▶ EXTRACTED TEXT:
==========
Whistler's WinterPride 

17th annual gay ski week expands to include Mr. Gay World competition, visitors from across the globe

The party starts this Sunday, when attendees of the annual WinterPride festival flood the cobblestone streets of Whistler in search of new friends and good times in the mountain town.

This is the 17th year for the festival, which runs from Sunday, Feb. 1 to Sunday, Feb. 8.
Dean Nelson started out volunteering for the event, and four years ago stepped in to help with media relations and production for the event after the organizing group collapsed and suddenly cancelled the event.

"Myself along with three other business partners, we said 'we can't let this die, we need to do something,'" he said.

They managed to organize a week's worth of events in just 12 days, and eventually decided to create their own company to facilitate the event on an annual basis. Just last year Nelson became CEO of Alpenglow Productions, bringing in Ken Coolen, the president of Vancouver Pride, as a partner.

"I think since I've been really actively involved in the operations and the marketing of the festival we've really gone away from focusing on the circuit elements, and making it a much more rounded festival," Nelson said, adding that they've introduced culinary, health and wellness, and other entertainment aspects to the week-long event.

Last summer he also organized and hosted the first Mr. Gay Canada competition in Whistler, and now they've managed to attract the 2009 Mr. Gay World event to town as part of the WinterPride offerings.

"What's really exciting about having Mr. Gay World coming to Whistler is we're getting into gay markets that we wouldn't normally have access to," he said, pointing to markets like South America, South Africa, Bulgaria and the Czech Republic.

Tapping into this new international market of pageant-followers also means more media attention from their home countries, which could create more long-term economic gains.
==========
▶ EXCERPTED DATA:

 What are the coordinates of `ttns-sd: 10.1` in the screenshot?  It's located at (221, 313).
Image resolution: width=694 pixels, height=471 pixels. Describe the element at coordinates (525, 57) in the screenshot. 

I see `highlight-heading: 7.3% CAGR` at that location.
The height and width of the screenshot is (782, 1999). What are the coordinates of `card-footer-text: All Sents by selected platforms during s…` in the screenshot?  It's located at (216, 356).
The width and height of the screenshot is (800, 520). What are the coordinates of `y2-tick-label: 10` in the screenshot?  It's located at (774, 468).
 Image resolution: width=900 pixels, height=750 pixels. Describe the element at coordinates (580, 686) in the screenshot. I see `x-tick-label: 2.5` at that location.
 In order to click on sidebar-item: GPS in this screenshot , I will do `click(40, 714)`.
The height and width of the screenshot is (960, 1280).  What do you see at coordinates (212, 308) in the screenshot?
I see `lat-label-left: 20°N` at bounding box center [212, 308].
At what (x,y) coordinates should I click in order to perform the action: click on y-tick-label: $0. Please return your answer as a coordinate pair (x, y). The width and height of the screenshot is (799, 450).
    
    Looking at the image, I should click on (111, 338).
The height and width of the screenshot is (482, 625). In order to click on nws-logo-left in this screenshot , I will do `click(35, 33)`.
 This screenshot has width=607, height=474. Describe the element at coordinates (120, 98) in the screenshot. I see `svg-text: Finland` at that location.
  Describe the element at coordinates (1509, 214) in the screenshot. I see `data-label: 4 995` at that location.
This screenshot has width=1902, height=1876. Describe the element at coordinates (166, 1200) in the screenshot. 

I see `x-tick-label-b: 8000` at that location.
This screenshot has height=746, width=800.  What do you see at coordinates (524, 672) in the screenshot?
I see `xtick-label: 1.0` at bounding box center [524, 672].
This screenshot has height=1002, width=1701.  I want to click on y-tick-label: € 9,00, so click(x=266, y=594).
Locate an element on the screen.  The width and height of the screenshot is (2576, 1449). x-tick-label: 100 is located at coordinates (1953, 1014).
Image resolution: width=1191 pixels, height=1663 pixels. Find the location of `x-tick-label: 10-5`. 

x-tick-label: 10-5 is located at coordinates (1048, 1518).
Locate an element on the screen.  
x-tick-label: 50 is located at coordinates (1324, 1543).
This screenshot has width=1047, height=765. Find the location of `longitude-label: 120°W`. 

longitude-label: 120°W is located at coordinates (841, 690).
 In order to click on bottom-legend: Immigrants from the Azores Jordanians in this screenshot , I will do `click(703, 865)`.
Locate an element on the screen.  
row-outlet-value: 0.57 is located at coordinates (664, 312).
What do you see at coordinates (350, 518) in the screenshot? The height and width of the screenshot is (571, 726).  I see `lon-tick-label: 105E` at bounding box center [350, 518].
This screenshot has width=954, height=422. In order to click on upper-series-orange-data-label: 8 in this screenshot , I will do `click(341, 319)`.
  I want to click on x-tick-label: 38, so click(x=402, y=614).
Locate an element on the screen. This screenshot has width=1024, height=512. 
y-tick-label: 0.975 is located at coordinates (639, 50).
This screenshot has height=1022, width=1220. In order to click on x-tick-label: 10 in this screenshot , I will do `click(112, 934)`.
==========
▶ REQUIREMENT A:
According to the article on Whistler's WinterPride, how many days did Nelson and his partners need to organize a week's worth of events?
▶ REQUIREMENT B:
Continue the article on Whistler's WinterPride, starting after its final sentence.
The material has no connection to the article on Whistler's WinterPride.

▶ EXERCISE RESULT A:
12 days.

▶ EXERCISE RESULT B:
"We already had heard early warnings that in 2009 the economy could be a little bit dicey, we really didn't know what's happening with the U.S. elections, so there was lots of uncertainty," he said, "It was quite strategic of us to have Mr. Gay World this year because we really needed to figure out another way to attract another market to come here."

During times of economic hardship, companies tend to be stingy with their sponsorship dollars. But WinterPride doesn't seem to be feeling the pinch.

"The gay community in general is somewhat recession-resistant, meaning that we have a certain quality of life that we enjoy and we know how to manage it," he said, "We might not be able to go for the three spa treatments a week that we normally do, but we're still going to have at least one or two."

This year, some of the highlights of WinterPride include the Retro Bingo Party games night, Singles and Sexfood, Queerly Canadian Comedy Show, the United Colours of WinterPride Fashion show, the MountainTop party, and, of course, the Snowball rave. An impressive roster of entertainers will also be coming to town to take part in the events, including DJ Ana Paula of Rio De Janeiro, DJ Mat Ste-Marie of Montreal, the Vertigo Posse, DJ Betti Forde, DJ Wayne C of London and many more.

For a full, detailed line-up of all the events and activities in store for 2009 WinterPride, visit www.gaywhistler.com.

Mr. Gay World also adds a new element to Whistler's annual WinterPride celebrations.

"Everyone is pretty excited about it," Nelson said, "This type of event is pretty phenomenal. It just really gives us an opportunity to showcase why we love Whistler so much and why the community is just so special."

International producers came to visit during Mr. Gay Canada, and were impressed by the community's attitude and reception to the delegates and competition as a whole.

"Whistler really celebrates the value of being authentic, and being authentic means being who you really are - you don't have to hide in the closet, you don't have to edit yourself, you can just be who you want to be, regardless if you're gay or a 50-year-old ski bum, to a high-powered New York exec," Nelson said.

For some of the 24 international delegates coming to compete in Mr. Gay World, tolerance and acceptance isn't something they are used to finding in their own communities. Nelson points out that in many countries like Bulgaria and India it's very dangerous, or even illegal, to be gay.

"In some countries, its even punishable by death," he added.

Organizers are also encouraging members of the local community to come out to the events, as well.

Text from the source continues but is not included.